[cfe-commits] [PATCH] pretty display of unprintable source and correct caret/range/fixup alignment

I'm still hopeful that this change can make it in in time for the 3.1 branch tomorrow. If anyone happens to see this who can review these patches before the branch I'd be grateful. Hopefully there are no major issues so it will be able to go in.

The first patch is just to add support for reversed colors in raw_ostreams in llvm. The second patch uses it to print out unprintable characters, and also adjusts text diagnostic ranges and fix-its for both the escaped representations and for characters that aren't a single column wide. The last patch is unimportant and for another issue: printing diagnostics for source that contains `\0`

- Thanks

0001-Add-reverseColor-to-raw_ostream.patch (4.93 KB)

0001-Nicer-display-of-unprintable-source-and-fix-caret-di.patch (36.5 KB)

0002-fix-display-of-source-lines-with-null-characters.patch (1.96 KB)

The 2 small patches look good.

The biggest issue I have with the big patch is that the foo_l functions are non-portable. They don't exist on linux and other non-BSD unices. I find it worrying to have locale stuff in clang, is there really no other way to get this info?

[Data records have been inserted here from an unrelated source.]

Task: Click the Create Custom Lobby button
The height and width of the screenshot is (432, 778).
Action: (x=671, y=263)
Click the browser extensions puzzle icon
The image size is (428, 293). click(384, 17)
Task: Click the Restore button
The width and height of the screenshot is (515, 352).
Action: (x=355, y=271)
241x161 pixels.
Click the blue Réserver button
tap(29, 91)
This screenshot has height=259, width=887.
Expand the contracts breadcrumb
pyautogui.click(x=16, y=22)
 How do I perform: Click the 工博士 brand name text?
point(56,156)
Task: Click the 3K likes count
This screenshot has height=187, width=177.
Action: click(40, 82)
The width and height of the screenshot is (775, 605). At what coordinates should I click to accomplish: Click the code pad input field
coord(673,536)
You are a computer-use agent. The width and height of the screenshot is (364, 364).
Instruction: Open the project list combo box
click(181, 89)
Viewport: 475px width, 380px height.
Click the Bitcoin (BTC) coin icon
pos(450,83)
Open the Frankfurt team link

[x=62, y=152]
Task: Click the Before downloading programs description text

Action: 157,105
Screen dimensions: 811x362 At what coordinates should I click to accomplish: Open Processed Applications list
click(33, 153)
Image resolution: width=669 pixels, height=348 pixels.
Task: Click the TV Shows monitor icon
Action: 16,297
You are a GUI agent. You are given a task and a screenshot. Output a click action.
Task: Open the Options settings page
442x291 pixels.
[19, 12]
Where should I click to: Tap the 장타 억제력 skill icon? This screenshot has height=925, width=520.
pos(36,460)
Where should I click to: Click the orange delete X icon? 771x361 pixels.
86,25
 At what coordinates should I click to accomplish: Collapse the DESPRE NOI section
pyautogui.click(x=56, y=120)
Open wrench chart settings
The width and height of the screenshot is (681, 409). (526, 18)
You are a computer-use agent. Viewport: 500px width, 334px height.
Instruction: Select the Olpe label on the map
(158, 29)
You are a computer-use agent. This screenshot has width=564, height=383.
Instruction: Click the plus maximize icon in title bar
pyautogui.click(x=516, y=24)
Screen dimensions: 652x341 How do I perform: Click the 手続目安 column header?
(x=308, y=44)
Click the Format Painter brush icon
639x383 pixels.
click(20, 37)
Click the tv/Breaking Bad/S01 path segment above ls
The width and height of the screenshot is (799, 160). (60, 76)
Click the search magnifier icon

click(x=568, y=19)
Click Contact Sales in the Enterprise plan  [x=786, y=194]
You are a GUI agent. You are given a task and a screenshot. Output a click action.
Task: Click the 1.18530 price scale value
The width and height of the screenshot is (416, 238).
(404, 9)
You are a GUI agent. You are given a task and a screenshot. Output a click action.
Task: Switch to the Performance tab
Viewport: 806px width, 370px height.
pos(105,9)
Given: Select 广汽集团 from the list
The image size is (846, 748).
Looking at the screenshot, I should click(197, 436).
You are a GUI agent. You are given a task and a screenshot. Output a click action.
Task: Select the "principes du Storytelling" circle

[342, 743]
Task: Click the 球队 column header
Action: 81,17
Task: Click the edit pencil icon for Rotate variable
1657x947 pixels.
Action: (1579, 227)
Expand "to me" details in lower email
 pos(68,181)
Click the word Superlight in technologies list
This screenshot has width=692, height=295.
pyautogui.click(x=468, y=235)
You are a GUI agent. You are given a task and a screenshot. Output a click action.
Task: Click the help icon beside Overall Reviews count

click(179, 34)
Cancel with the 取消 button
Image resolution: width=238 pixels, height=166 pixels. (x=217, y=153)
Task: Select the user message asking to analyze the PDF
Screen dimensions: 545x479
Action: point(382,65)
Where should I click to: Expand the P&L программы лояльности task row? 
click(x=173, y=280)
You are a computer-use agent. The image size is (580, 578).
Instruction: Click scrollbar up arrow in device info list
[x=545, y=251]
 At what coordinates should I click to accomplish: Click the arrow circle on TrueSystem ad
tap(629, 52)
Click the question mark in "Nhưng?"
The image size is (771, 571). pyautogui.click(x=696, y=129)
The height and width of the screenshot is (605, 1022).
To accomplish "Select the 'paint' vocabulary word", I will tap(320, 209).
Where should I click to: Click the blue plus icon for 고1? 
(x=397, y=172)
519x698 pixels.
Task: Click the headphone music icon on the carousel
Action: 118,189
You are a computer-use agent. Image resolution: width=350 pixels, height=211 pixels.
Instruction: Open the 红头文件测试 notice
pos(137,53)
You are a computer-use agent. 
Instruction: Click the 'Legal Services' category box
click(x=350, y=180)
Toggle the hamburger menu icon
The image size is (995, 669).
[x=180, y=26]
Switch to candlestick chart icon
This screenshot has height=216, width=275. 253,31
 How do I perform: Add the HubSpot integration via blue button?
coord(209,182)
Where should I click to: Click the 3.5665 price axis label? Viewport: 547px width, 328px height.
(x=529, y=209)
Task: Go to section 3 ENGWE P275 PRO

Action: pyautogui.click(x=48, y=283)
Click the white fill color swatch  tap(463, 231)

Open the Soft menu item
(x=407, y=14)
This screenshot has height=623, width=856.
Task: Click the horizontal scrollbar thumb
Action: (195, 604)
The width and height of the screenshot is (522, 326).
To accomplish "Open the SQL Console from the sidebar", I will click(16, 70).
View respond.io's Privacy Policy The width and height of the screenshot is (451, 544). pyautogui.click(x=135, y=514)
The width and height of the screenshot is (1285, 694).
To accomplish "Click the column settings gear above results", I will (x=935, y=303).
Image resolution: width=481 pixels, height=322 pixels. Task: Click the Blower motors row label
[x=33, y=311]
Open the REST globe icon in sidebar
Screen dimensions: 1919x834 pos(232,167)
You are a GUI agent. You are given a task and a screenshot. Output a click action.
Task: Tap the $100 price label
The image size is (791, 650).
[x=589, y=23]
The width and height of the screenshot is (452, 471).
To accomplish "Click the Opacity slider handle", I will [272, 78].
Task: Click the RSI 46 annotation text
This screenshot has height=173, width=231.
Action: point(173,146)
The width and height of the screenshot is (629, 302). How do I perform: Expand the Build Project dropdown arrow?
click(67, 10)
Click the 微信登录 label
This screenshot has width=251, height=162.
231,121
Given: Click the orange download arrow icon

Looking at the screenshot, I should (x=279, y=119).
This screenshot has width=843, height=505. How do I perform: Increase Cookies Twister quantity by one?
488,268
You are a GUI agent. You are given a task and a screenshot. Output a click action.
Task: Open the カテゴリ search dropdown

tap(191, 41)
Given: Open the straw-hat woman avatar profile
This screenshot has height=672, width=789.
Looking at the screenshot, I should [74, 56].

Apart from that there are some stylistic issues:
- Don't pass around pairs of char*, use StringRef instead. You can also replace some loops with its convenience functions, e.g. StringRef::rfind. The stuff from ConvertUTF.h is an exception as it's contributed code, but its good to do the conversion to from StringRef to char* as late as possible to keep typecasting at a minimum.
- Replace 'const std::string &' with StringRef
- The preferred style is to put const in front of the type: "const int*" instead of "int const*"
- Opening braces always go on the same line as the declaration.
- Be consistent about spacing, "if (" instead of "if(", always put spaces after commas, …

- Ben

I'm still hopeful that this change can make it in in time for the 3.1 branch tomorrow. If anyone happens to see this who can review these patches before the branch I'd be grateful. Hopefully there are no major issues so it will be able to go in.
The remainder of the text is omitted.